LAUSR

Our goal is to define the cellular and molecular mechanisms that control aging of the hematopoietic system. Given the increasing global life expectancy of people and the prevalence of age-related hematological diseases, understanding alterations to stem and progenitor cell function during aging is critical for developing preventative and restorative therapies. Previous reports have suggested that age-related morbidity is determined by functional decline of hematopoietic stem cells (HSCs). While HSCs themselves have been associated with hematopoietic aging, the role of progenitor cells during aging remains a mystery. Progenitor cells carry varied capacity to proliferate and differentiate in order to meet the demands of the blood system.

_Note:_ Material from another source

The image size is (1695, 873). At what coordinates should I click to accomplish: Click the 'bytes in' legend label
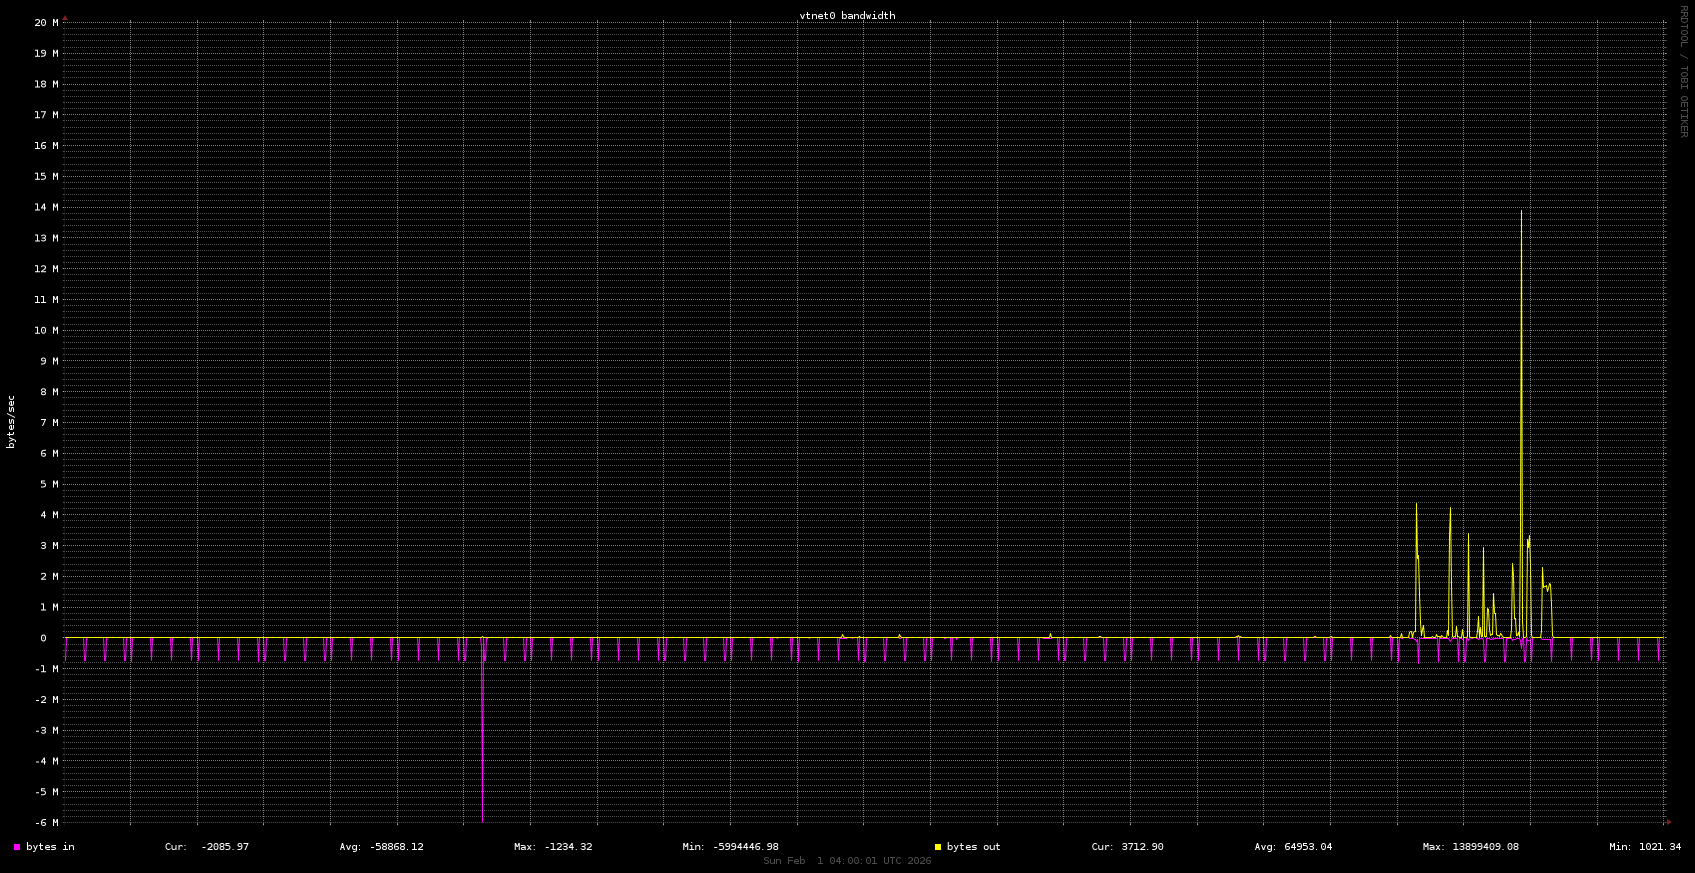tap(50, 847)
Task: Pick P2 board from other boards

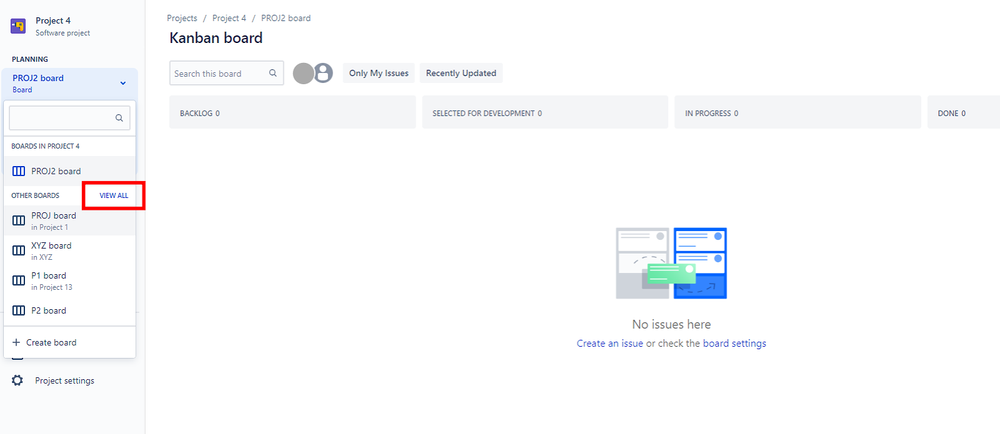Action: coord(48,310)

Therefore, we hypothesize that progenitor cells play a significant role in the homeostatic decline associated with aging. Indeed, Megakaryocyte Progenitors (MkPs) have been shown to be consistently enriched in the aging bone marrow. Therefore, we specifically tackled the question – how might aging alter the functional and molecular regulation of MkPs? Surprisingly, and in stark contrast to the functional decline of aging HSCs, we found that old MkPs displayed greater capacity to generate platelets compared to young MkPs. These functional differences were apparent by both in vivo reconstitution and in vitro proliferation assays. To gain further insight into the changes in molecular regulation of MkP populations, we performed RNA sequencing (RNA-seq) analysis of young and old MkPs. Interestingly, their functional differences are paralleled by unique molecular regulators of old MkPs. These data demonstrate that megakaryopoiesis and MkP maintenance is fundamentally different between young and old mice, and that old MkPs gain expansion capacity whereas old HSCs functionally decline. Understanding these cellular and molecular events provides a promise for development of effective therapeutic strategies aimed at guiding differentiation and maturation toward a more youthful megakaryopoiesis.